EXERCISE DESCRIPTION ▸ Reproduce the music review from "Fresh out is" to "on their EP.", putting "album" in place of "EP".

PASSAGE SHOWN ▸
........

Fresh out is the latest collaboration between Lemon Boy & Last Man Standing and together with their previous release, ("Starting To Fall"), "Holding On" will be one of the tracks on their EP.

Last time out, I made the error of trying to work out which of them was responsible for which aspect of the track: not wholly successfully as it happens. Therefore on this occasion, I'll simply go for the whole as an entity and celebrate it for what it is, and not a collection of inputs: for as J R R Tolkien put it, "..he that breaks a thing to find out what it is, has left the path of wisdom".

Their compatibility, as suggested before is very productive and they certainly seem to be working towards similar musical goals: that their skill sets align and overlap to a greater extent than I originally imagined may (presumably) give rise to interesting creative discussions around "who does what" when either might plausibly do many of the writing & performing roles available, but in the end it really doesn't matter too much to the reviewer, let alone the listener.

If you've been following Lemon Boy's musical career to date, you can probably anticipate the general sound: both the delicate ambience of the substantive arrangement & the subtleties & nuances of the textural additions which you become more & more aware of as the song progresses.

........

DATA EXTRACT ▸
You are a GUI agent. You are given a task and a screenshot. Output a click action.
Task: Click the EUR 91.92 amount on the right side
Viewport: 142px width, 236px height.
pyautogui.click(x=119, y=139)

........

RESULT BELOW ▸
Fresh out is the latest collaboration between Lemon Boy & Last Man Standing and together with their previous release, ("Starting To Fall"), "Holding On" will be one of the tracks on their album.